Extract each line below that contains the word "screenshot" and copy it in full.

> Working data:
--------------------
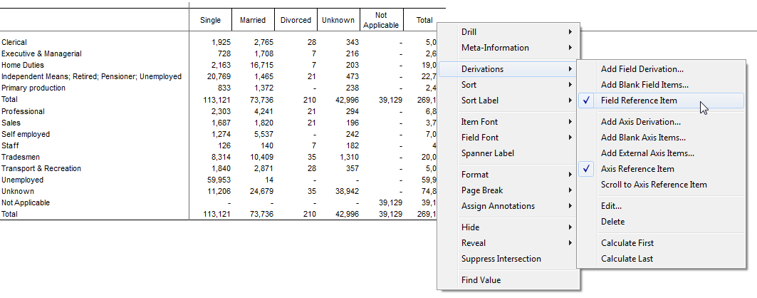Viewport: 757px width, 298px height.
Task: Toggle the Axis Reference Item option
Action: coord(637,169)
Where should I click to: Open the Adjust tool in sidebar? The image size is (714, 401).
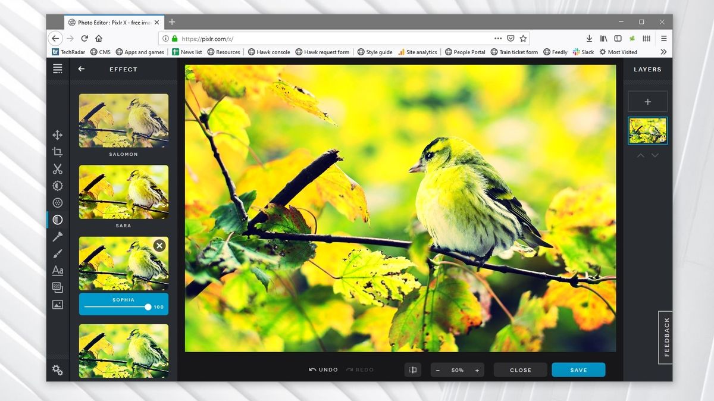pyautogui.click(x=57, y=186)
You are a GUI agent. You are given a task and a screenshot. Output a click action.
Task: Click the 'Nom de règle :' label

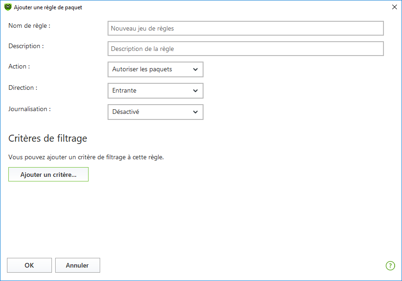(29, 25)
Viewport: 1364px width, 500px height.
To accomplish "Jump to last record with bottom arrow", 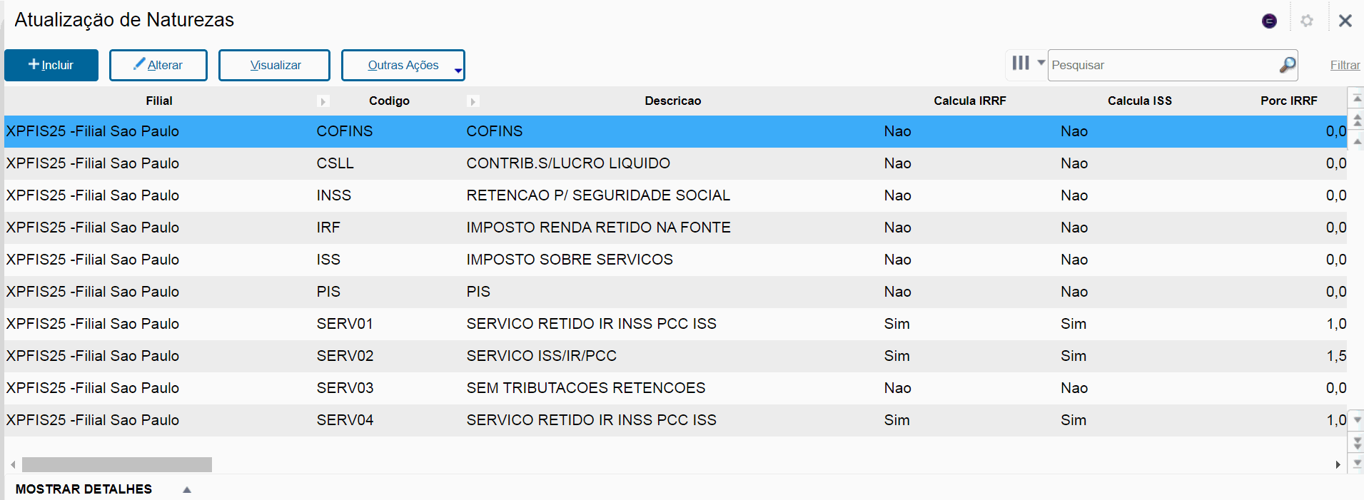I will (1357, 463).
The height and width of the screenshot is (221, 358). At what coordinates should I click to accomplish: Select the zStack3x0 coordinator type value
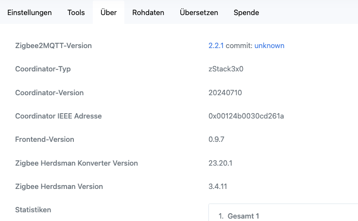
--------------------
> Written answer:
You are a GUI agent. You are given a task and a screenshot. Output a click action.
The height and width of the screenshot is (221, 358). At what coordinates should I click to accomplish: Select the zStack3x0 coordinator type value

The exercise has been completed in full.